Wiki/Core Operations/Testing & Defects: 44 Codes, 17 Zones, 4 Severities
05Core Operations4 min read

Testing & Defects: 44 Codes, 17 Zones, 4 Severities

How structured defect tracking replaces "minor cosmetic" with codes the buyer in Munich and the supplier in Copenhagen agree on.

“Grade B cosmetic” only works when everyone means the same thing by it. Defect tracking makes the tester pick from a structured list rather than describe the damage in prose, so the buyer in Munich and the supplier in Copenhagen read the same signal.

The structure

Each defect record has four fields: code (one of 44 — dent, crack, missing-key, dead-pixel, battery-degraded, port-damaged, and so on), zone (one of 17 — lid, base, screen, keyboard, palmrest, port-area-left, vent-rear, and so on), severity (1–4, where 4 is critical and forces a minimum overall grade of D), and an optional note for the rare cases where prose actually adds something.

What it enables

Because the defects are structured, the platform can do things prose can’t.
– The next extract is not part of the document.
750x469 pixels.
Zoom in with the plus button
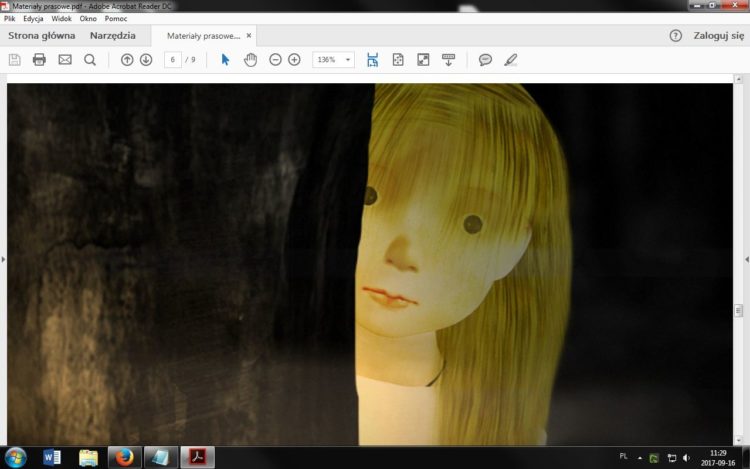[x=294, y=60]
The auto-grade engine reads the defect list and computes a suggested grade. Buyers searching for "no critical defects on the screen" can filter listings by zone+severity. Insurance and lease-return chargebacks calculate per-defect against the contract’s damage matrix instead of a tester writing "moderate damage, suggest €50 deduction" and waiting for somebody to argue.

The testing detail page

/core/testing/[id] is where the tester works. A defect picker (filterable by zone), a grade dropdown for each dimension (functional, cosmetic, battery, data), and the auto-grade button that combines the picks into the overall A-R grade. The tester confirms or overrides. The audit row is written. The asset moves to the next pipeline stage.

Productivity

/core/testing/productivity is the operations view: tester throughput, average time per asset, defect-distribution by category. The operations team can answer “how many laptops did we test last month” from the page instead of turning it into a manual tally.